SHORT PROBLEM 1: Reproduce word for word the stretch of the passage on Benford's law from "This does not" through "Pietronero et al.¹⁹.".
SHORT PROBLEM 2: In the passage on Benford's law, which property of Benford's distribution did Pinkham's argument rely on heavily?

TEXT SHOWN:
= = = = = = =

Benford’s law has intrigued both scientists and general population for over a century. There were many who claimed that it is an inherent property of the universe, an esoteric law of nature which applies to some datasets. It has not been helpful that the original discoverer of this logarithmic rule, American astronomer Simon Newcomb, following the infamous example of Pierre de Fermat, described his discovery as “evident”, without any explanation. His statement was simply that “The law of probability of the occurrence of numbers is such that all mantissae of their logarithms are equally likely”¹. 60 year later, when Frank Benford, a physicist working at Corporate Research and Development Center of General Electric, assembled the collection of over 20 000 numbers from many different sources (atomic weights, population sizes, physical constants, street addresses, Readers’ Digest articles) and re-discovered the logarithmic distribution of the leading digit, he claimed that the phenomenon only applied to “anomalous” and “outlaw” numbers.

This does not mean that no serious attempts have been made to come up with a plausible explanation of the origins of Benford’s law. Raimi¹⁵ presents a thorough summary of previous works on the derivation of Benford’s law. He claims that the first robust statistical explanation of Benford’s law has been proposed by Pinkham¹⁶. The argument of Pinkham relied heavily on the scale-invariance property of Benford’s distribution. Today, it is widely accepted that another explanation, given by Hill^17,18 and based on random sampling from a mixture of random distributions, is more correct. An analytical explanation based on the multiplicative nature of fluctuations has been proposed by Pietronero et al.¹⁹.

= = = = = = =

RECORD LIST:

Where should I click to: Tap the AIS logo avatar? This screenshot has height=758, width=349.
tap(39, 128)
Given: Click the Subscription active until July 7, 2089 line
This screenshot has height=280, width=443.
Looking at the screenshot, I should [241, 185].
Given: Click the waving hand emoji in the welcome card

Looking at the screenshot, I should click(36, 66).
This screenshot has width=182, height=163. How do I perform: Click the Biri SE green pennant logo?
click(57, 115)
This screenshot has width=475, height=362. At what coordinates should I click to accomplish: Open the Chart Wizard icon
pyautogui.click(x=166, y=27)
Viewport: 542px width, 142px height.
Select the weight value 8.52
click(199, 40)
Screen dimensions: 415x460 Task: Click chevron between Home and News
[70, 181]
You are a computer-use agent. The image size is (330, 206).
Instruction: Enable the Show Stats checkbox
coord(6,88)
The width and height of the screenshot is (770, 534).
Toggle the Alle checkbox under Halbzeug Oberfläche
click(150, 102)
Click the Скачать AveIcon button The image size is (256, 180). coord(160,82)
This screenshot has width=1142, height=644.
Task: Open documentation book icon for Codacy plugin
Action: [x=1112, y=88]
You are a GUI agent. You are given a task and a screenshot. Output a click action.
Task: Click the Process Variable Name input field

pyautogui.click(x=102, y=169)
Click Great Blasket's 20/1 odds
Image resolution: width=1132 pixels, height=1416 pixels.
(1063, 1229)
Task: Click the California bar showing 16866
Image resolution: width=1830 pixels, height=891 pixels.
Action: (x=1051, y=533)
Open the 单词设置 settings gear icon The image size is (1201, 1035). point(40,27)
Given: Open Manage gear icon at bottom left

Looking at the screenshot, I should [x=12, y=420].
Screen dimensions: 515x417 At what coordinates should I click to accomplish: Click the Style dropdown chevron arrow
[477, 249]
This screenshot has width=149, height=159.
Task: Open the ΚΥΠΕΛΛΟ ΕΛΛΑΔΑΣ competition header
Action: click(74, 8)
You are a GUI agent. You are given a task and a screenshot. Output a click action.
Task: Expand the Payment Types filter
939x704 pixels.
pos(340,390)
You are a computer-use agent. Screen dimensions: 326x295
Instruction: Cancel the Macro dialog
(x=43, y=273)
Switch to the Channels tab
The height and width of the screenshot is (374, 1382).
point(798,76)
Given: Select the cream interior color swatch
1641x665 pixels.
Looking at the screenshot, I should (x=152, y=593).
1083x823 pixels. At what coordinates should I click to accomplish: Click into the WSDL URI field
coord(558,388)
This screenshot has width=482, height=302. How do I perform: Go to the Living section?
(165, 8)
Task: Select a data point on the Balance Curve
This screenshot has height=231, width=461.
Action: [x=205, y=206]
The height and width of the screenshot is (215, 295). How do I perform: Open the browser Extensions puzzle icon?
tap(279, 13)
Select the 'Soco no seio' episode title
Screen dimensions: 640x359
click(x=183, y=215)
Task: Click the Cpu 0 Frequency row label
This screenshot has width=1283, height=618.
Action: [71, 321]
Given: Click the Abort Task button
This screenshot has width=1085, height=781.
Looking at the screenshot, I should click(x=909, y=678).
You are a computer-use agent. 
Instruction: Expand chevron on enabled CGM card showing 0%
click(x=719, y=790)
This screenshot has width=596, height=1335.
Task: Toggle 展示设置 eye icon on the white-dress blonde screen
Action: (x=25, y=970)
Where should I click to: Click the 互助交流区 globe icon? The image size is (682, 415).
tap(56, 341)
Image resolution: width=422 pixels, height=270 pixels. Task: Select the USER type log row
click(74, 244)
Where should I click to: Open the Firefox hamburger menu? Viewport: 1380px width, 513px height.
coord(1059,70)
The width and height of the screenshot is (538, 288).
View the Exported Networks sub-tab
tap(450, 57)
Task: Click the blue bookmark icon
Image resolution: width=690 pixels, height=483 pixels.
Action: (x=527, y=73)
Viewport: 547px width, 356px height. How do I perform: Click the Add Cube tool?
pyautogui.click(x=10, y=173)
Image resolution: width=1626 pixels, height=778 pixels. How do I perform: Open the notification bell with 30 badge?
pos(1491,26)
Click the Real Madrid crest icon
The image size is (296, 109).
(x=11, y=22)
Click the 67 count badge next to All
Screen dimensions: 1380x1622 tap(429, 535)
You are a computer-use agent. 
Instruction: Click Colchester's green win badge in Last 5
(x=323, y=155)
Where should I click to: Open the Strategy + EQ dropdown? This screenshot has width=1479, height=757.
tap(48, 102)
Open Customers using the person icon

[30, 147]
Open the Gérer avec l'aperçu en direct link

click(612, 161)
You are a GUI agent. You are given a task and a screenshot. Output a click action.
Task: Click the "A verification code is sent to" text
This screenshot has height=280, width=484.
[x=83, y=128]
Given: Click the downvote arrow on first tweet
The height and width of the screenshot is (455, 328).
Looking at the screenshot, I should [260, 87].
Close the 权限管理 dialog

= = = = = = =

COMPLETE OUTPUT 1:
This does not mean that no serious attempts have been made to come up with a plausible explanation of the origins of Benford’s law. Raimi¹⁵ presents a thorough summary of previous works on the derivation of Benford’s law. He claims that the first robust statistical explanation of Benford’s law has been proposed by Pinkham¹⁶. The argument of Pinkham relied heavily on the scale-invariance property of Benford’s distribution. Today, it is widely accepted that another explanation, given by Hill^17,18 and based on random sampling from a mixture of random distributions, is more correct. An analytical explanation based on the multiplicative nature of fluctuations has been proposed by Pietronero et al.¹⁹.

COMPLETE OUTPUT 2: Its scale-invariance property.